• [SUPPLIED RECORDS]
%%

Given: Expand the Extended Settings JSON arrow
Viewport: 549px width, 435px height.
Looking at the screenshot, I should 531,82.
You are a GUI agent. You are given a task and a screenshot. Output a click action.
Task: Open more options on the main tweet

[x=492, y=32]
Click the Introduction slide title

%%

• [WHAT YOU HAVE TO DO] For this exercise, give every entry again exactly as it appears.

• [SOLUTION TO THIS EXERCISE]
Given: Expand the Extended Settings JSON arrow
Viewport: 549px width, 435px height.
Looking at the screenshot, I should 531,82.
You are a GUI agent. You are given a task and a screenshot. Output a click action.
Task: Open more options on the main tweet

[x=492, y=32]
Click the Introduction slide title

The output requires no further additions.